Northern Mariana politician (1949–2024)

Felicidad Leiwamal Taman Ogumoro (September 1, 1949 – January 2024) was a politician from the Northern Mariana Islands. She served for some years as a member of the Northern Mariana Islands House of Representatives.

==Early life and career==
Felicidad Leiwamal Taman Ogumoro was born September 1, 1949. She was born into a poor Carolinian family on Saipan, the daughter of Daniel Rogolifoi Ogumoro and Estefania Taman; she is the eldest of eight children. During her childhood, she trained to become a member of the Order of the Blessed Virgin Mary of Mercy and attended Mt. Carmel High School, a parochial school in Saipan. She then attended the University of Saint Mary in Kansas and earned a B.A. in sociology. She married Francisco Uludong in 1976 and they remained married until his death in 1991. She and Francisco had four children. She was very involved in the United Carolinians Association and participated in its reestablishment in 2020.

==First legislative terms==
Ogumoro was elected to serve in the 1st Legislature of the Northern Mariana Islands. She and Serafina Rosario King was the first woman to serve in the Northern Mariana Islands House of Representatives. She was reelected in 1979 as a Democrat. During the 1st and 2nd legislatures, she served as the Chairwoman of the House Committee on Health, Education, and Welfare. In the 1981 general election, Ogumoro, again the Democratic candidate, was swept out in a Republican wave election.

==Between legislative terms==
After her first tenure in the legislature, she organized Western Pacific Associates, Micronesia's first locally owned public relations and business consulting firm. She was a delegate to the Second Constitutional Convention in 1985. In the 1990s, she led a small nationalist group called Inetnon Taotao Tano which opposed foreign development in the CNMI. In 1991, she ran for the House from Precinct IV on a platform to establish a trust fund for future generations, fund housing development on homesteads and private property, improve education, and promote entrepreneurship.

In 2001, she left the Democratic Party and joined former Governor Froilan Tenorio in establishing the Reform Party, an affiliate of the American Reform Party. Governor Juan Babauta nominated Ogumoro to the Commonwealth Ports Authority board of directors in 2005.

Data excerpts:
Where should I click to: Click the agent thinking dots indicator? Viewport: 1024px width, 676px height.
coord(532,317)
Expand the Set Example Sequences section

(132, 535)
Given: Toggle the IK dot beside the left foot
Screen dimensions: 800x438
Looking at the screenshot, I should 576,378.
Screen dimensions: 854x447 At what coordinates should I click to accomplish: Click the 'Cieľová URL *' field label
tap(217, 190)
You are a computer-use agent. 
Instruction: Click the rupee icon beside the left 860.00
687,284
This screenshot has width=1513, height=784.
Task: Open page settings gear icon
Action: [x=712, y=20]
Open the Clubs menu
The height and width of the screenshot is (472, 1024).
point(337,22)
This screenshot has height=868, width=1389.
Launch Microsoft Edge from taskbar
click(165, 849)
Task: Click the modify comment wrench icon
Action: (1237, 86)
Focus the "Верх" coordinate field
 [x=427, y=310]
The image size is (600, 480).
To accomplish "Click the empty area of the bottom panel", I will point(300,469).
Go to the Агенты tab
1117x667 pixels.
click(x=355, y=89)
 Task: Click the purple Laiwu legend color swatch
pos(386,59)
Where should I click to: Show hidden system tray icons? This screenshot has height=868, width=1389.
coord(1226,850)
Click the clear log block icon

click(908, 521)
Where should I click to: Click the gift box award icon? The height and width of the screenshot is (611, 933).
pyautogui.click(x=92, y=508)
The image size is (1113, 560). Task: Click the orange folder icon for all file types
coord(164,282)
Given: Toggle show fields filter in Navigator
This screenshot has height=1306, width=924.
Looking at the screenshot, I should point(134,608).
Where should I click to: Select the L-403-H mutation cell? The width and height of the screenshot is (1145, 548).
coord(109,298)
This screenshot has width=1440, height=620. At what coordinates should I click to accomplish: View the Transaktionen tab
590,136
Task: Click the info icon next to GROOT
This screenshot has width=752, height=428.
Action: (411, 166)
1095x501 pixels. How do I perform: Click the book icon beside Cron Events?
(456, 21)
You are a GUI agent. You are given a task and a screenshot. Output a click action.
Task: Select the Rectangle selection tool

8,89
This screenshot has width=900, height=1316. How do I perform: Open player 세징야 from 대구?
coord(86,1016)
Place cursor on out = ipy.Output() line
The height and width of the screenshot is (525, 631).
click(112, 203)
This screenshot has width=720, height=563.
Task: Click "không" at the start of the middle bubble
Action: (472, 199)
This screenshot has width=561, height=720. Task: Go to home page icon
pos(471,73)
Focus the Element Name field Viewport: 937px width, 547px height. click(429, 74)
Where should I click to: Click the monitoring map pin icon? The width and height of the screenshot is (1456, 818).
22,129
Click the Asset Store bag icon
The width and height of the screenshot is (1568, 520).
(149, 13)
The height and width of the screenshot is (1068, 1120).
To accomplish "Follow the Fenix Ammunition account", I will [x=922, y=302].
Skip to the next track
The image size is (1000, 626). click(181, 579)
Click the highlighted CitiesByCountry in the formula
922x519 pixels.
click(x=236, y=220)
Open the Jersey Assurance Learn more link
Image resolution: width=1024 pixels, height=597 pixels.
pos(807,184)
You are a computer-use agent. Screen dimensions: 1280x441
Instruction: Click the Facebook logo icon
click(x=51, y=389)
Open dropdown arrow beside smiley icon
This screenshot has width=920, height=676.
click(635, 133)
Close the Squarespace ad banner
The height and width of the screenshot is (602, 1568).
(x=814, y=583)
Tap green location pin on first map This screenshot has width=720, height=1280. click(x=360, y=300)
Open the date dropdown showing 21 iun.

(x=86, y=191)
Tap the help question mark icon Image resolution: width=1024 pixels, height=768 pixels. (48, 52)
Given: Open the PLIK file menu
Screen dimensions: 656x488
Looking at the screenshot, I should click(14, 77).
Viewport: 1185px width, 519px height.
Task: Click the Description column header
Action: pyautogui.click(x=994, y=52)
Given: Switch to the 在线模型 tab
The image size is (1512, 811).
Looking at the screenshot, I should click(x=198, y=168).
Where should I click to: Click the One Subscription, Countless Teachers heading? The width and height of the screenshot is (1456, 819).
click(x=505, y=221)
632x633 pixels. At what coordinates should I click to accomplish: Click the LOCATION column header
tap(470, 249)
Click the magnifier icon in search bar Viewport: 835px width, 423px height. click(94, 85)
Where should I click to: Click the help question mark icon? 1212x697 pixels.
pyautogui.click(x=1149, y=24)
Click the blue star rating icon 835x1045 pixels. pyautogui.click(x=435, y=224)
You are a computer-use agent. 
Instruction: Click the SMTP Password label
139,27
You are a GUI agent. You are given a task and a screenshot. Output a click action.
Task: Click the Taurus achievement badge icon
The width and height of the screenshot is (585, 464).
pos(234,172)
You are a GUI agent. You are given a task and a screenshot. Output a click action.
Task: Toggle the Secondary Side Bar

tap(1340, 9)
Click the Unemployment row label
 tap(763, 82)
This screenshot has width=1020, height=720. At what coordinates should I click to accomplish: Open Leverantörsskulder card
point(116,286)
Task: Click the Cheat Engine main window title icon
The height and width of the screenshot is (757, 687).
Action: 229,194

**Tasks for this exercise**:
(1) According to the biography of Felicidad Ogumoro, what degree did she earn at the University of Saint Mary in Kansas?
(2) Go on with the biography of Felicidad Ogumoro, picking up after its final sentence.
You can ignore the rows; nothing here depends on them.

**Answers per task**:
(1) A B.A. in sociology.

(2)
==Second legislative terms==
In the 2009 general election, Ogumoro was elected to the House for a second tenure.

In the 17th Commonwealth Legislature, Ogumoro was chosen to serve as the Vice Speaker of the House. She succeeded Joseph Pinaula Deleon Guerrero who served in the position during the 16th Commonwealth Legislature. In her capacity as Vice Speaker, she served as Acting Speaker when Speaker Froilan Tenorio was off island. Francisco Santos Dela Cruz took over as Vice Speaker for the 18th Commonwealth Legislature.

Ogumoro was a member of the House of Representatives when Janet Maratita was sworn into office in 2011; the two women, alongside Teresita Santos, were the first three to serve simultaneously in the House. Among her areas of interest while in the House was a desire to create a Northern Marianas Cultural Center.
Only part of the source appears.